|
CSDGM
- The FGDC standard
CSDGM
standard - How the standard was developed?
The
Federal Geographic Data Committee (FGDC) in 1994 approved a first
version of a content standard for metadata, the Content Standard
for Digital Geospatial Metadata (CSDGM). The Executive Order 12906
signed by President Clinton in 1994, "Coordinating Geographic
Data Acquisition and Access: The National Spatial Data Infrastructure,"
requires all Federal agencies to use the CSDGM standard to document
data that they produce beginning as of January 1995. In June 1998,
the FGDC endorses the 2nd version of the FGDC Content Standard
for Digital Geospatial Metadata (FGDC-STD-001-1998). At the present
time all the US federal agencies that produce geospatial data
are required to use the CSDGM standard. This standard is complex,
but it provides a common framework for agencies to build detailed
metadata upon. State and local agencies have been encouraged to
adopt this metadata standard to help support the National Spatial
Data Infrastructure (NSDI). Metadata which follow the Content
Standards are machine-readable so that they can be searched and
parsed on distributed NSDI Clearinghouses.
The
standard provides a standard system for users to know:
- What
data are available
- Whether
the data meet their specific needs
- Where
to find the data
- How
to access the data
These
standards are now slowly being implemented also by governmental,
non-profit, and commercial participants worldwide that can make
their collections of spatial information searchable and accessible
on the Internet using free reference implementation software developed
by the FGDC.
For
more information about FGDC metadata standards visit the FGDC
web page
Metadata
Sections
The
Content Standard for Digital Geospatial Metadata (CSDGM) is composed
of several numbered chapters, called sections. These sections
are organized hierarchically with the highest level section defined
as metadata and numbered 0, being the entry point for the content
of the metadata. Underneath the metadata section there are ten
numbered sections, each one representing a different concept about
the dataset that the metadata describes. The first seven chapters
are the main sections while the remaining three are the supporting
sections. Sections describe geographical dataset as a hierarchy
of compound elements, data elements and information about the
values of the data element. The CSDGM defines data elements as
'logically primitive items of data', and is intended as the smallest
unit to describe a particular characteristic of a spatial dataset.
Compound elements contain groups of data elements and eventual
other compound elements and are used to organize the grouping
among elements in each section. The sections establish the name
and definition of each data and compound element, provide information
about the values of data element and refer to which elements are
mandatory and which can be repeated.
Each
section is organized in three parts: the section definition,
the production rules and the component elements list.
- The
section definition describes the name and definition of
the compound elements that identify the overall section.
- The
production rules synthetically specify any relationship
between compound elements and between compound elements and
data elements using a specific syntax developed by Yourdon.
Production rules also provide information on whether elements
are mandatory and/or repeatable.
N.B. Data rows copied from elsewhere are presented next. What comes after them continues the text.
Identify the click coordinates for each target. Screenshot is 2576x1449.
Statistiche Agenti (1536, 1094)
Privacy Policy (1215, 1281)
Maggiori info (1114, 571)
More detailed information on
production rules can be found in the Appendix
D (Production Rules and Symbols) of the FGDC
CSDGM Workbook.
- The
component elements list provides the names, definitions
and the information about the allowed types of values that characterize
each element of the section.
Main
Sections
The
first seven sections are the “Primary” metadata
sections and are considered the main sections of the metadata.
Of these seven sections, the first (Identification and Information)
and seventh section (Metadata Reference) are absolutely considered
mandatory, and are referred as the core elements of the metadata.
Below is a list of the seven main sections with a short description
of the information they contain.
Section
1 - Identification Information
This
section describes basic information about the data. What is
the name of the data? What is the data purpose? Who developed
the data? When was the data developed? What geographic area
does it cover? What are the themes associated with the data?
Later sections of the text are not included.